## [WHAT YOU WILL DO]
Please set down, word for word, each line from the one containing "This screenshot has width=587, height=840." through the final line of the records below, both included, and nothing else.

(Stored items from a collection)
--- --- ---

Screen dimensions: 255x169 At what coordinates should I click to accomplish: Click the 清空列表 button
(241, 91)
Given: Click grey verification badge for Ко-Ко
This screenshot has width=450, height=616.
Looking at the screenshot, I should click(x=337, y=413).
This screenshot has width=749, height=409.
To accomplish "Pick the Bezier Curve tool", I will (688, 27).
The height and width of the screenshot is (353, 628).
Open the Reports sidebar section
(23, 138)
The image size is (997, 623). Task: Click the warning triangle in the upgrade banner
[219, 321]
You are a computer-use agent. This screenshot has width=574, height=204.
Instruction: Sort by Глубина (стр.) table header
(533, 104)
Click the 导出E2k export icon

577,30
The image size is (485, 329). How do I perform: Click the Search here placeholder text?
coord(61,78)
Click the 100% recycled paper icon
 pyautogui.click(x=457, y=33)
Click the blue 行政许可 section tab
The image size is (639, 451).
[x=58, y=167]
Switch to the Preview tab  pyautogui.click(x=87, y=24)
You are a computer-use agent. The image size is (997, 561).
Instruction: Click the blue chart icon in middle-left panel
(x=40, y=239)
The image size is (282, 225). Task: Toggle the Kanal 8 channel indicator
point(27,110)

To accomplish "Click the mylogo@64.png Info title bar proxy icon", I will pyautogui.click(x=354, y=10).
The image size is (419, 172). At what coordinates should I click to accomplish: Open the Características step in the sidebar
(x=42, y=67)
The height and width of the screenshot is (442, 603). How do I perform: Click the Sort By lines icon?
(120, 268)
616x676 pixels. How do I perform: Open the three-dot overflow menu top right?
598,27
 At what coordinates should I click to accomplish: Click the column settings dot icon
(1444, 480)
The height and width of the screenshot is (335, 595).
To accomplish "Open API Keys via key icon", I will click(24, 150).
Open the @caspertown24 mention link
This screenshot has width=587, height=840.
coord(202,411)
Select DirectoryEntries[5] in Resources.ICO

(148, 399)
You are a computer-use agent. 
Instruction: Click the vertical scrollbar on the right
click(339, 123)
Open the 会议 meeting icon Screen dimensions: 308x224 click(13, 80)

--- --- ---

## [TASK RESPONSE]
This screenshot has width=587, height=840.
coord(202,411)
Select DirectoryEntries[5] in Resources.ICO

(148, 399)
You are a computer-use agent. 
Instruction: Click the vertical scrollbar on the right
click(339, 123)
Open the 会议 meeting icon Screen dimensions: 308x224 click(13, 80)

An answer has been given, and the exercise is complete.